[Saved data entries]
▼
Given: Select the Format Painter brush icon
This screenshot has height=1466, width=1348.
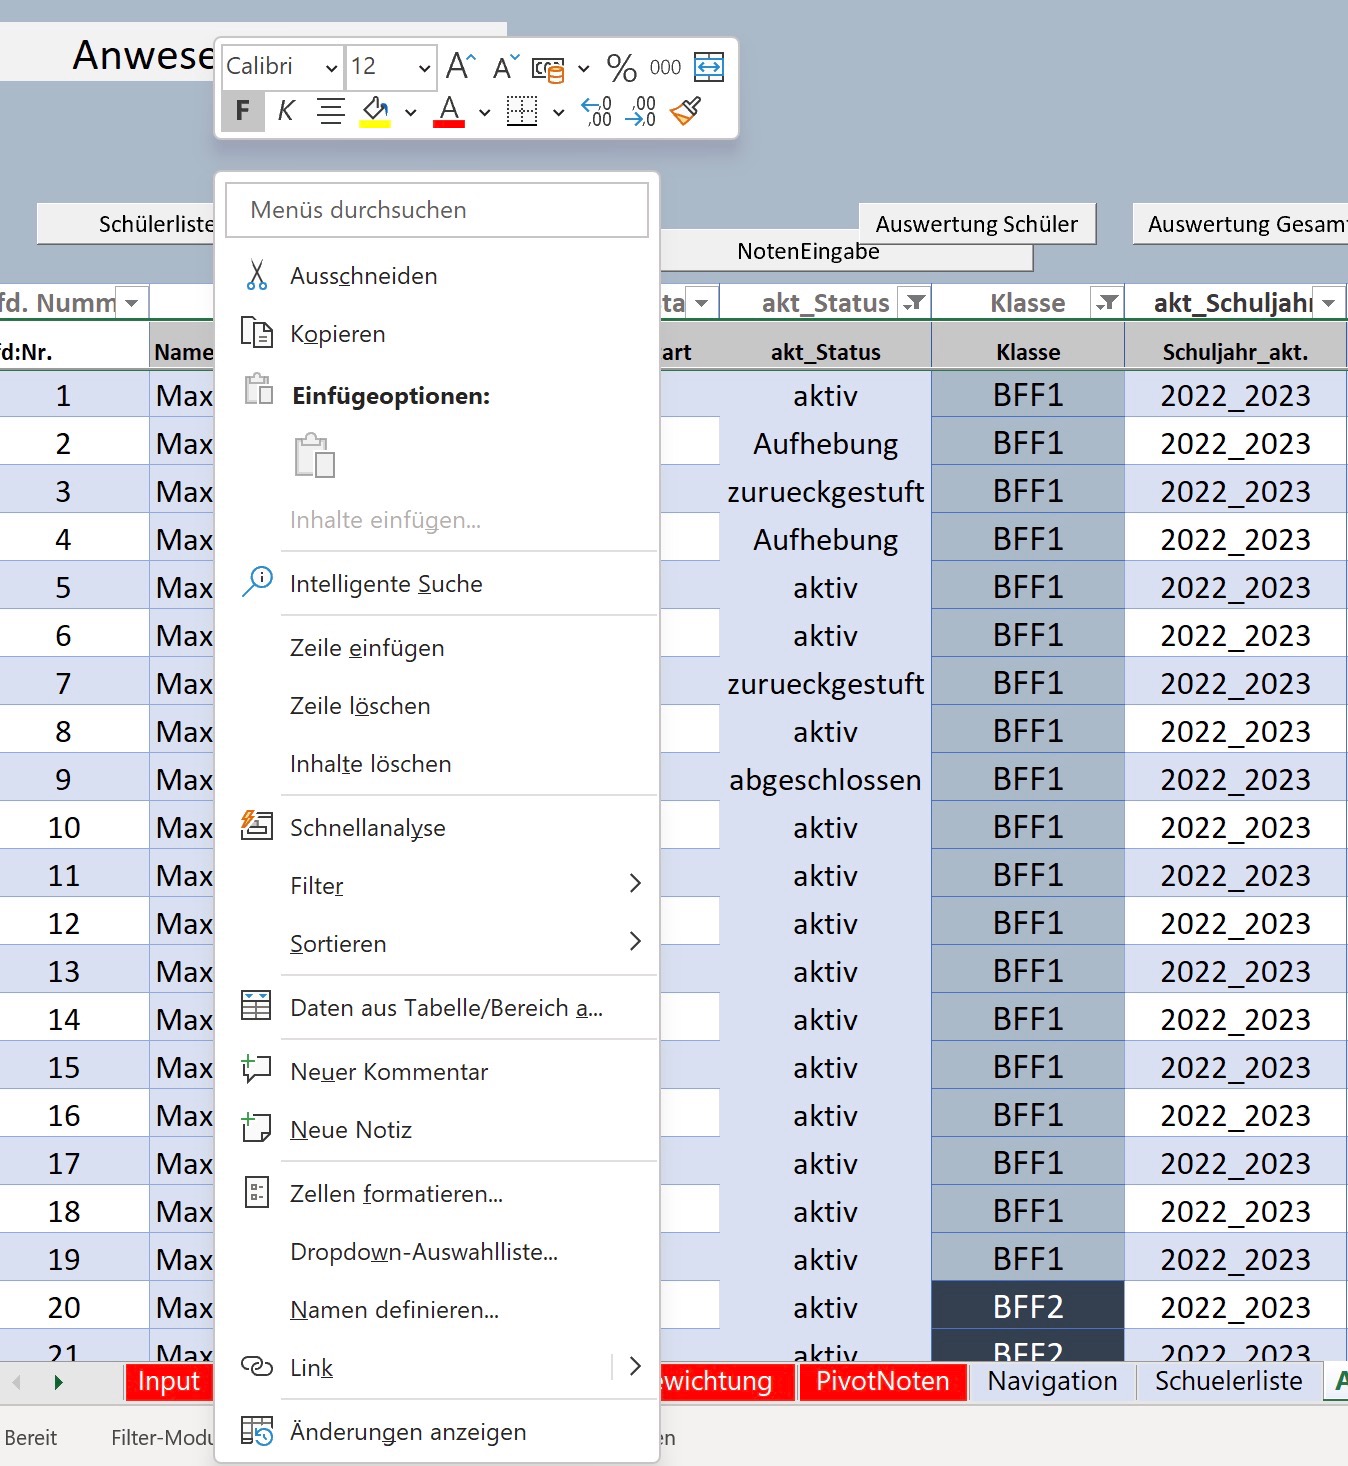Looking at the screenshot, I should point(688,111).
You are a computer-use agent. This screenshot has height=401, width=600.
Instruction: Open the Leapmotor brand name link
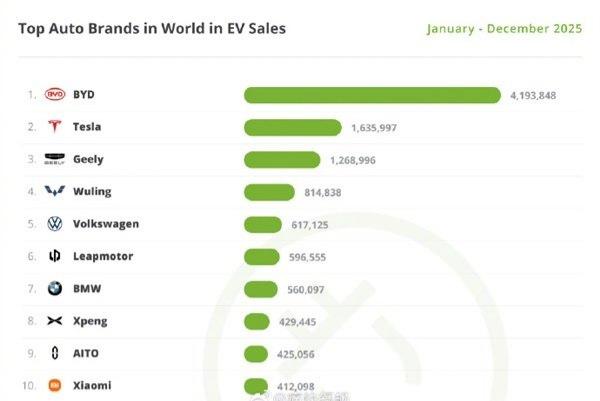click(103, 256)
▲
→ **Task brief**: Reproduce each entry verbatim, excluding any embedded images.

→ **Answer section**:
Given: Select the Format Painter brush icon
This screenshot has height=1466, width=1348.
Looking at the screenshot, I should point(688,111).
You are a computer-use agent. This screenshot has height=401, width=600.
Instruction: Open the Leapmotor brand name link
click(103, 256)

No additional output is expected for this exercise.